_Task to complete:_
Return the lines of the data below starting at the one holding "Click the 'Class' field label" and ending at the one holding "Instruction: Switch to the Advanced tab", word for word, leaving every picture out.

_Provided records:_
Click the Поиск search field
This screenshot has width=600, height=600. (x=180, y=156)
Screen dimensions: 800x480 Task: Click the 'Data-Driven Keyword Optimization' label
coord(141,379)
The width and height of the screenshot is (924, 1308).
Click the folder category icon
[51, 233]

...

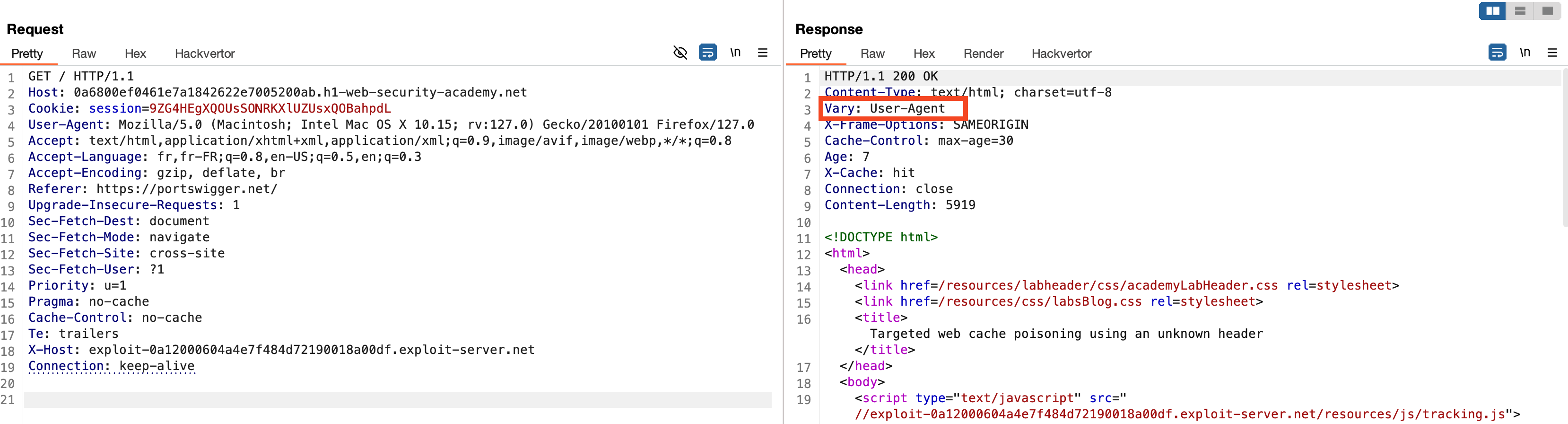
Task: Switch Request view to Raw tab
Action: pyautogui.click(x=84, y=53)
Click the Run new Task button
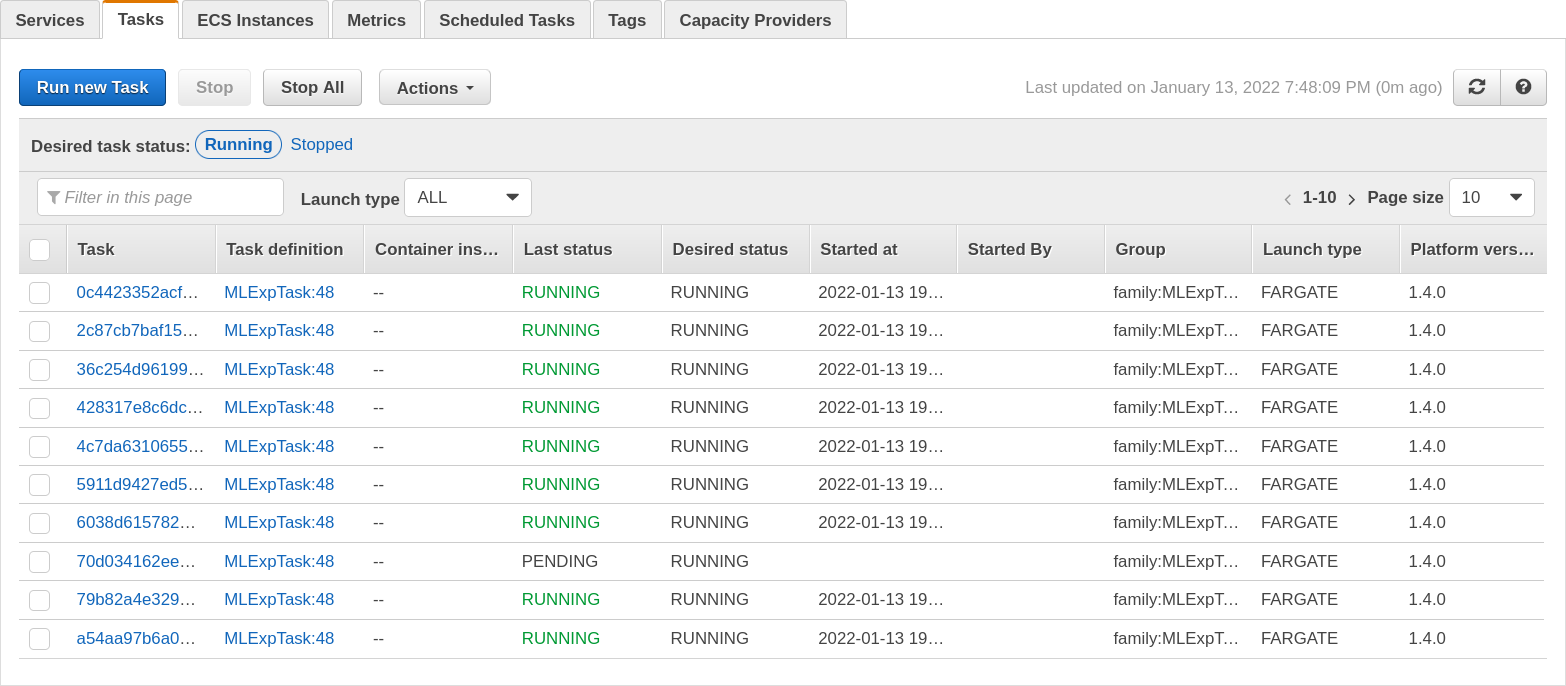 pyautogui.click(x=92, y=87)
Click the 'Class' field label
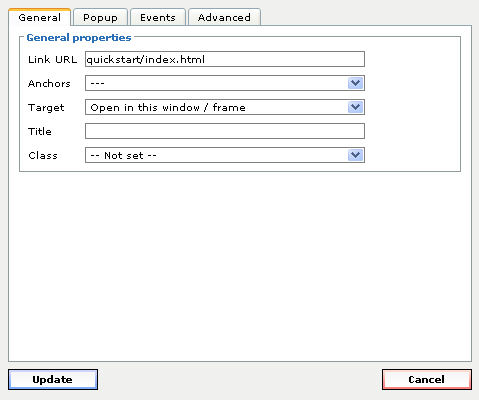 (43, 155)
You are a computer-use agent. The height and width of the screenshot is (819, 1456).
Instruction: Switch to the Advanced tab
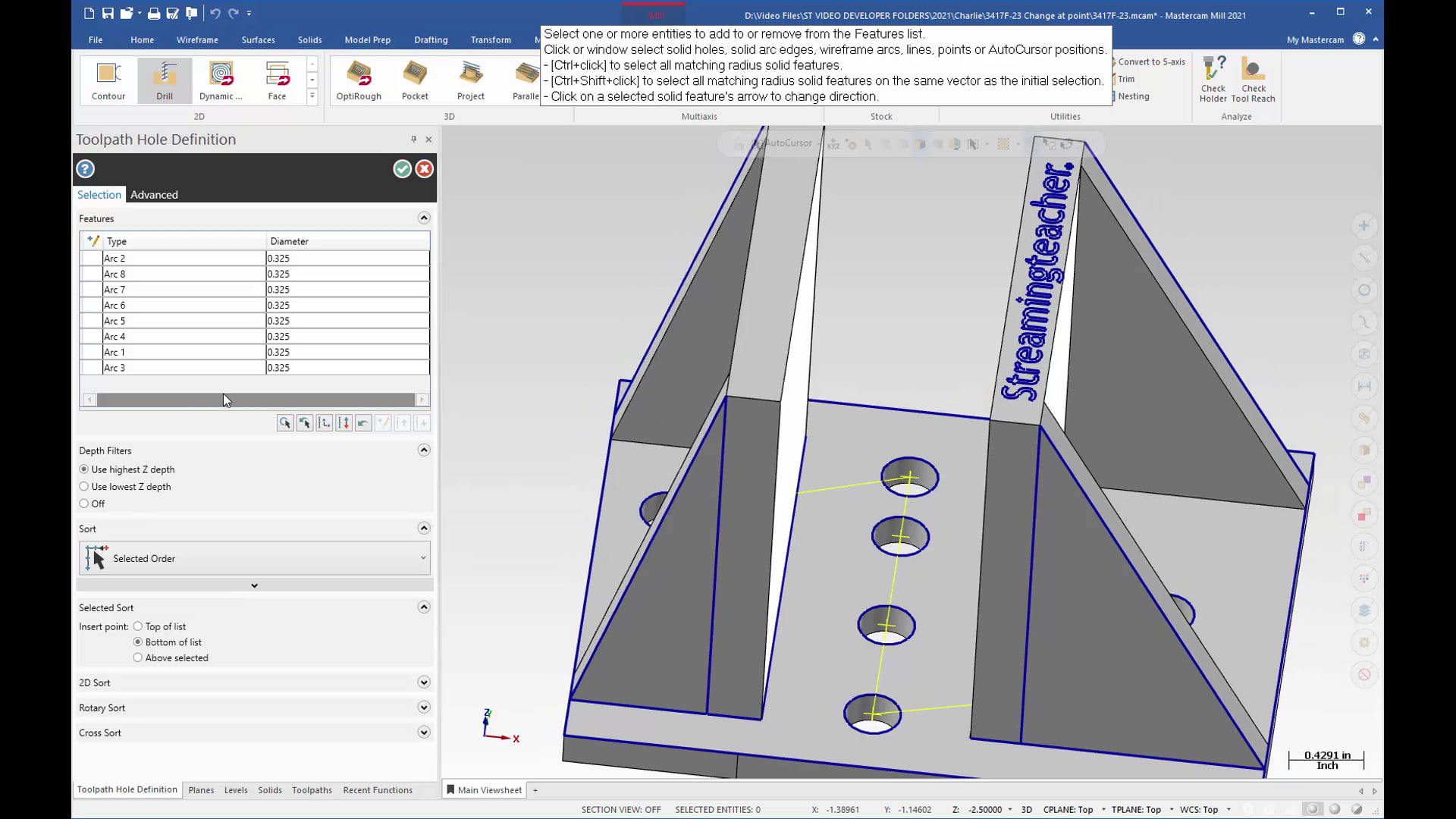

_Output below:_
Click the 'Class' field label
 (43, 155)
You are a computer-use agent. The height and width of the screenshot is (819, 1456).
Instruction: Switch to the Advanced tab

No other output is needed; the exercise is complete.